Troubleshooting
Troubleshoot common Batch Processing issues including timeouts, SAHI performance, and OOM errors.
This page lists known issues, limitations, and workarounds for Batch Processing. If you encounter a problem not listed here, please report it through our support channels.
Known Limitations
Certain Workflow blocks requiring access to environment variables and local storage (like File Sink and Environment Secret Store) are blocked and will not execute.
The service only works with Workflows that define a single input image parameter.
Technical Details
Data is stored in Data Staging with a 7-day expiry.
Each batch processing job contains multiple stages (typically
processingandexport). Each stage creates an output batch. We recommend usingexportstage outputs, as they are compressed for efficient transfer.A running job in the
processingstage can be aborted using both the UI and CLI.An aborted or failed job can be restarted.
The service automatically shards data and processes it in parallel:
The number of machines scales automatically based on data volume (throughput can reach 500k–1M images/hour for certain workloads).
Each machine runs multiple workers processing chunks of data. This is configurable and should be tuned to balance speed and cost.
Job Timed Out
Issue
Batch jobs terminate prematurely if the Processing Timeout Hours is set too low relative to the job's size or complexity.

Details
The timeout setting (UI) or --max-runtime-seconds (CLI) defines the maximum cumulative machine runtime across all parallel workers.
Total compute time: If the limit is 2 hours and the job spawns 2 machines, each can run for a maximum of 1 hour (2 machines x 1 hour = 2 hours total).
Divided per chunk: Jobs are split into processing chunks to enable parallelism. The timeout is divided across chunks — a short timeout with many chunks may leave too little time per chunk.
Machine type matters: Running complex Workflows on CPU increases processing time significantly. Use GPU where appropriate.
Recommendations
Start with a generous timeout (e.g., 4–6 hours) for large datasets or multi-stage Workflows.
Monitor actual job runtimes to inform future timeout settings.
Consider reducing chunk count or using video frame sub-sampling for faster processing.
Workflow with SAHI Runs Too Long
Issue
Jobs using SAHI — particularly with high-resolution inputs and instance segmentation — may take much longer than expected.
Causes and Recommendations
Excessive number of slices: SAHI splits images into smaller slices for detection. With default settings and high-resolution inputs, this can mean dozens or hundreds of inferences per image.
Check the Image Slicer block configuration. Reduce slices or downscale inputs using a Resize Image block earlier in the Workflow.
Consider larger model input size instead of SAHI: Training a model with larger input dimensions can eliminate the need for SAHI entirely. Test on a small sample first.
Instance segmentation bottleneck: When SAHI is used with instance segmentation, the Detections Stitch block (especially with NMS) can become a major bottleneck — stitching a single frame can take tens of seconds.

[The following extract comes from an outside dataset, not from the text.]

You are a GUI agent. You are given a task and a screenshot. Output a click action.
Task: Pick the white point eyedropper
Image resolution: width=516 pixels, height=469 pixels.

Video jobs with SAHI: Use FPS sub-sampling to skip frames:
In the UI, use the Video FPS sub-sampling dropdown.
In the CLI, use the
--max-video-fpsflag.

Out of Memory (OOM) Errors
Issue
Jobs fail due to OOM errors when the Workflow consumes more RAM or VRAM than available.
Common Causes
SAHI + Instance Segmentation: This combination is extremely memory-intensive. SAHI multiplies inference calls, and instance segmentation generates large outputs (masks, scores), often leading to crashes.
Too many workers per machine: Multiple workers optimize cost and speed for lightweight Workflows, but heavy Workflows (multiple large models, complex post-processing) will exceed available memory.
Recommendations
Use fewer workers per machine (e.g., 1 or 2) for Workflows with large models, SAHI, or high-resolution inputs.
Lower the Workers Per Machine value under Advanced Options.
Switch from CPU to GPU if your model needs higher memory throughput.
Test your Workflow on a small dataset before running large batches.
Reduce input resolution or simplify the Workflow by removing unneeded blocks.